Coca-Cola just dusted off its 1995 Christmas classic and handed it over to artificial intelligence. The iconic "Holidays Are Coming" campaign got a full AI makeover for 2025, complete with those famous red trucks rolling through snowy landscapes. But this time, algorithms called the shots.
The beverage giant partnered with Secret Level and Silverside AI to create not one, but two versions of the beloved ad. One targets global audiences, while the other caters specifically to American consumers. Because apparently, even nostalgia needs market segmentation now.
Advanced Generative AI tools orchestrated every detail—camera angles, lighting, physics-driven snow effects. The technology promised seamless narrative flow and consistent character representation throughout. Translation: robots can now direct Christmas commercials better than some humans.

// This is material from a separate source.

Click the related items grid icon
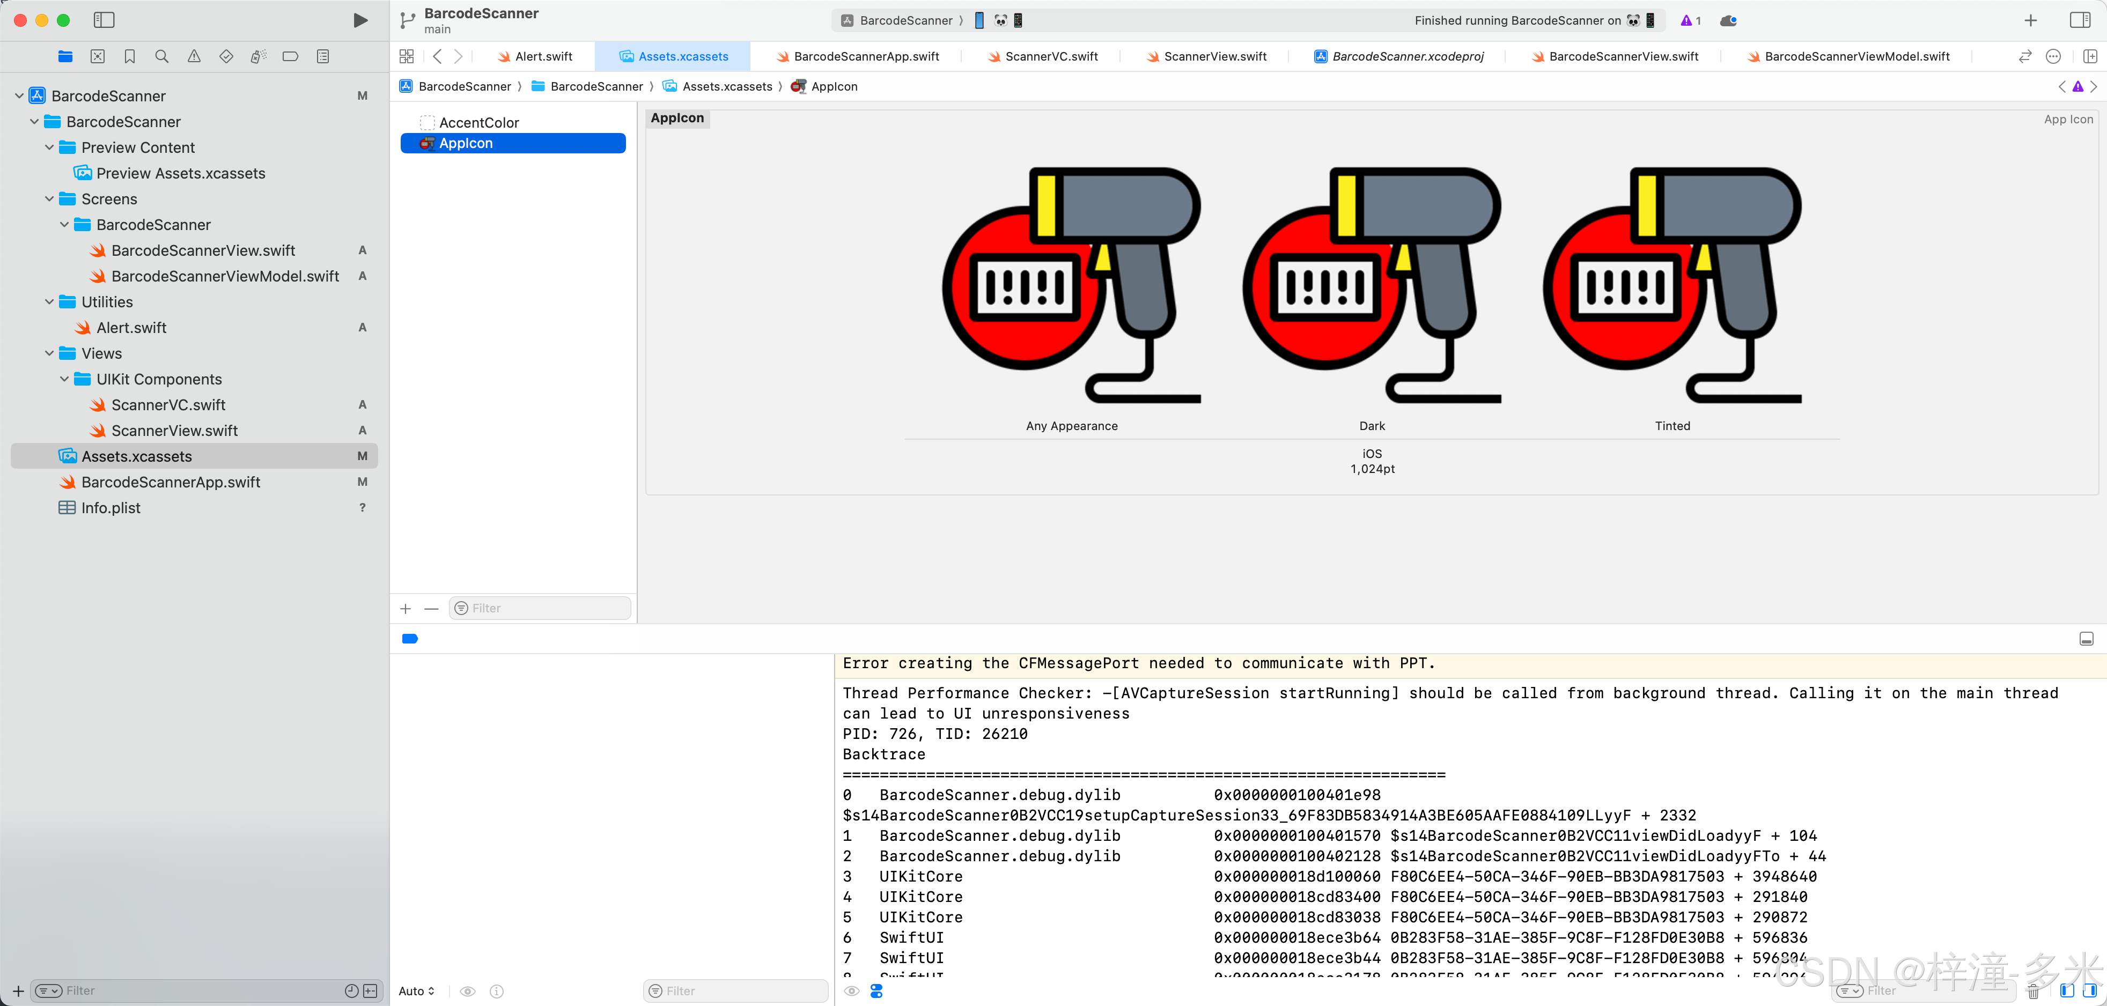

Coca-Cola claims this represents a "transformational leap" in combining creativity with technological innovation. The AI streamlined workflows, enabling rapid production of multiple film versions. The era of creating localized content that took months of manual labor is over. Now it's just a matter of feeding different parameters into the machine.
The nostalgic elements remain intact. Those holiday trucks still glide through winter wonderlands, preserving emotional connections with longtime consumers. The company insists AI doesn't replace legacy storytelling but complements it. Sure, as long as complementing means letting algorithms remake your greatest hits.
Physics models improved visual realism, making snowflakes fall more convincingly than ever before. The irony? Using cutting-edge technology to recreate something that worked perfectly fine thirty years ago.
But that's modern marketing—if it's not disrupted, it's not relevant.
This campaign marks one of the initial major examples of AI fully integrated into a Christmas advertisement. It signals a broader trend where artificial intelligence takes on significant directorial roles in filmmaking. The move clearly targets tech-savvy consumers during the competitive holiday season.
Whether this represents creative evolution or corporate laziness remains debatable. Coca-Cola preserved the festive spirit while pushing technical boundaries. The real question isn't whether AI can remake classics—it's whether it should. While Python dominates roughly 70% of AI development projects, the commercial applications like Coca-Cola's campaign showcase how this technology translates from development environments into consumer-facing content. The trucks keep rolling, but now they're following code instead of Christmas magic.